## Task item:
In the entries that follow, find each line with the word "navigation" and copy it.

====== Working data

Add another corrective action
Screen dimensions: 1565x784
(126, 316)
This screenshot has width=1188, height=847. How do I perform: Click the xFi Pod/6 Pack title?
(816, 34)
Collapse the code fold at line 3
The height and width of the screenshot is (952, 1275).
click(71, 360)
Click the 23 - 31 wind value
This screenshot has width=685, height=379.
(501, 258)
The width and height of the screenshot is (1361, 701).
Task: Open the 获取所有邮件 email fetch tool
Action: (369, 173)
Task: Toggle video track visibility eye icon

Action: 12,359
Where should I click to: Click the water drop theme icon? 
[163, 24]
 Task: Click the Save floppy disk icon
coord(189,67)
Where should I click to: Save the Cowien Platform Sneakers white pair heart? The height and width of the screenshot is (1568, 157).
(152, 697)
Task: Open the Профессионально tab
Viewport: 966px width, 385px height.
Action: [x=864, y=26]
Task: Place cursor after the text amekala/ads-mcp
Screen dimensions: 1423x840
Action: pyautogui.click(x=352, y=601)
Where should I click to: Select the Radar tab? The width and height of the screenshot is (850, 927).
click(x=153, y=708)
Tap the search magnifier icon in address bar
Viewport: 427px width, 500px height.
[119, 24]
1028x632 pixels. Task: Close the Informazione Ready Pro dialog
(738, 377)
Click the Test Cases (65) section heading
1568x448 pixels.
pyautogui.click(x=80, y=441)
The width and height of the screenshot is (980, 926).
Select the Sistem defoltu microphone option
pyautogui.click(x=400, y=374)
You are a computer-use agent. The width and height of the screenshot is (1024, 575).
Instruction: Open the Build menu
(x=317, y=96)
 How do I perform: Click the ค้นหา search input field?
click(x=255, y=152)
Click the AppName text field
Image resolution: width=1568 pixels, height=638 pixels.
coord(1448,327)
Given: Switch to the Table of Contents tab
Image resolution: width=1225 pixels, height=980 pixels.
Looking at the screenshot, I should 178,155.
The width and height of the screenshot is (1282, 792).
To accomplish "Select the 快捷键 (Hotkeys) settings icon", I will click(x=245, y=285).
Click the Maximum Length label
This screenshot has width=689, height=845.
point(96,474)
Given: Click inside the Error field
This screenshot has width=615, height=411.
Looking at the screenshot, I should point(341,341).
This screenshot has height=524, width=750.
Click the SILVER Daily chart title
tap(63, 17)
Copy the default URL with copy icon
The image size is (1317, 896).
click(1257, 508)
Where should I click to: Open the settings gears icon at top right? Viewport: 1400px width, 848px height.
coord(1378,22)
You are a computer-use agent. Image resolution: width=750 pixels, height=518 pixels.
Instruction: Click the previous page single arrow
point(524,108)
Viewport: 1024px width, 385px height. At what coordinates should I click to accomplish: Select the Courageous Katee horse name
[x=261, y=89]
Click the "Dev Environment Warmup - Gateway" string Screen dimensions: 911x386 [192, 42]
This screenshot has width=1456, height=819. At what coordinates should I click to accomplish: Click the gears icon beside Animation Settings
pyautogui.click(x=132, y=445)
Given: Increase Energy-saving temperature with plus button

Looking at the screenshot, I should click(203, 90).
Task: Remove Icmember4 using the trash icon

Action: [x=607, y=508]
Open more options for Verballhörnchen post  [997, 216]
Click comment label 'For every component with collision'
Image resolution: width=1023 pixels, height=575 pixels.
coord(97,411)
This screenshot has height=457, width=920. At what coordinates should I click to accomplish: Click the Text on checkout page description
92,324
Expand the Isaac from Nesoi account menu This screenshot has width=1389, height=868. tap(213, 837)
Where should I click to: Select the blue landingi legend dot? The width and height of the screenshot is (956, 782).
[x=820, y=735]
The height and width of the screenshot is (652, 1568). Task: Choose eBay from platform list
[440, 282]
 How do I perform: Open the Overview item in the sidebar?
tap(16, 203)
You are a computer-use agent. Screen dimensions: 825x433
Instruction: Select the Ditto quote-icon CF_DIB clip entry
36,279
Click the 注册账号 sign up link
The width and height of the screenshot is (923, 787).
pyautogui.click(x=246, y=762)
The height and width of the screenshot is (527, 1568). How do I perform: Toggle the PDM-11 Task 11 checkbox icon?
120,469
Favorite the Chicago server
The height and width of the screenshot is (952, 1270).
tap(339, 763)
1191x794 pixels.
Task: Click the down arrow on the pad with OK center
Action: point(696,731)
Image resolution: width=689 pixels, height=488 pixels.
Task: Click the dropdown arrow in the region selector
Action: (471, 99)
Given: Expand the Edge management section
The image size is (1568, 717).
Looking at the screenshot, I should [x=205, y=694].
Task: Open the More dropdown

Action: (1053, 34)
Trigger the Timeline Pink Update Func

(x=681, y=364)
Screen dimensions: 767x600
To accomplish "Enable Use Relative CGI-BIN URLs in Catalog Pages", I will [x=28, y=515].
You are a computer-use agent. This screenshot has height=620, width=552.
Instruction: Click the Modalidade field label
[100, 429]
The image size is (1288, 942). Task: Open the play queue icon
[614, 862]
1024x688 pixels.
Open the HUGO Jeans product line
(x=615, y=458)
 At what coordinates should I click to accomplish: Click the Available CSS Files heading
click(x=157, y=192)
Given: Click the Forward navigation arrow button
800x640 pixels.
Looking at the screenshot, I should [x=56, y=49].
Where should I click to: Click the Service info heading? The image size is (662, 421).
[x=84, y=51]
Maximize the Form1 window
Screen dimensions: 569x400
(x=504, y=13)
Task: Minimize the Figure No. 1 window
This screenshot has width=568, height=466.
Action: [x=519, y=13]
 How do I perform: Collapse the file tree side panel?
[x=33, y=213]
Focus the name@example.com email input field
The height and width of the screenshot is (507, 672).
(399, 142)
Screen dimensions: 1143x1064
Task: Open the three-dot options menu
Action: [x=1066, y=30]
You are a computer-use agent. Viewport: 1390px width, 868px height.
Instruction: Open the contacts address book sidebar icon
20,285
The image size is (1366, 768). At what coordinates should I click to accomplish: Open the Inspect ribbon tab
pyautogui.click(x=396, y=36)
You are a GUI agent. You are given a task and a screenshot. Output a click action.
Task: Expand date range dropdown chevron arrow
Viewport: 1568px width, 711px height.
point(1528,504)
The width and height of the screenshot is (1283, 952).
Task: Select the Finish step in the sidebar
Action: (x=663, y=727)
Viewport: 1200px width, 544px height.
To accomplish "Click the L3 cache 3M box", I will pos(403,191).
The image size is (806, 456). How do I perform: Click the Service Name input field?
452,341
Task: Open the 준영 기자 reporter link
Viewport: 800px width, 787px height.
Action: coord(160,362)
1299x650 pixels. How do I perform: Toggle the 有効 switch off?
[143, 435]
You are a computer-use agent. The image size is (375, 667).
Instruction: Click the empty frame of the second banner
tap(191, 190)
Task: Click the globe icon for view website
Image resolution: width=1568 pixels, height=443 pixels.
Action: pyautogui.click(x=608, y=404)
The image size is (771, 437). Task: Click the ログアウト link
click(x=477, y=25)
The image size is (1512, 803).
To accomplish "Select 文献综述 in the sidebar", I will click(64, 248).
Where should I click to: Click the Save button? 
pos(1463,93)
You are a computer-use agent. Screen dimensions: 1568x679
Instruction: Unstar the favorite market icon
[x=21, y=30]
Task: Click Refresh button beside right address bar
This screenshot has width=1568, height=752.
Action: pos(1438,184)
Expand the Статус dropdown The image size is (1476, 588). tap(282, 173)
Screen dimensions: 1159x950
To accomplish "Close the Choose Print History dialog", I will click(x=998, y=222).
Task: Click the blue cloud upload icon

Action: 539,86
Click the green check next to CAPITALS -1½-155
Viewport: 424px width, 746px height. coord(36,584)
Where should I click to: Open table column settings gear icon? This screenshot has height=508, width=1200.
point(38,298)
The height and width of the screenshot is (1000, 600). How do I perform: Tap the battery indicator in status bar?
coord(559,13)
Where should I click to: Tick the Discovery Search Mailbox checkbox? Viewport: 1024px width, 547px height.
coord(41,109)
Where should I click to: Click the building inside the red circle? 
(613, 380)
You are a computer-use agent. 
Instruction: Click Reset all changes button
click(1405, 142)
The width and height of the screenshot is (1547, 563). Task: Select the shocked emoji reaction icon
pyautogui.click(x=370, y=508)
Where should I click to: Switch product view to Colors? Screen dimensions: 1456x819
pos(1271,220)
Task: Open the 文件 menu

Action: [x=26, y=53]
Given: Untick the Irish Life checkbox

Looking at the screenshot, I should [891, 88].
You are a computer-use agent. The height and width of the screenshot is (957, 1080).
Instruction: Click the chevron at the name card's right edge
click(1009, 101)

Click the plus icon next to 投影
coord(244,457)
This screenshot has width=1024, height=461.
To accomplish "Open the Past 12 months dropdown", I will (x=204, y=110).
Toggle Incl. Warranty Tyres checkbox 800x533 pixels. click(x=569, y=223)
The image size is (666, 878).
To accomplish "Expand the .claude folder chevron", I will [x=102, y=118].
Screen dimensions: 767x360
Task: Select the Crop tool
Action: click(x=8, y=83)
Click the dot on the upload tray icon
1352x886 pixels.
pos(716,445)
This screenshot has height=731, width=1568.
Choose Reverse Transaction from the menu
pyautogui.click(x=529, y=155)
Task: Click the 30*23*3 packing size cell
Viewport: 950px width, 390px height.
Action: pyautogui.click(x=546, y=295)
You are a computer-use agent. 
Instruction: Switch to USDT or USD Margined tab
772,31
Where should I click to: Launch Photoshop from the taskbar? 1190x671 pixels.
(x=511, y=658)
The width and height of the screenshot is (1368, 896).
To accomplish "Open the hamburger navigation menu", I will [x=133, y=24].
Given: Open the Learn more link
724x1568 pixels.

============

## Reply:
Given: Click the Forward navigation arrow button
To accomplish "Open the hamburger navigation menu", I will [x=133, y=24].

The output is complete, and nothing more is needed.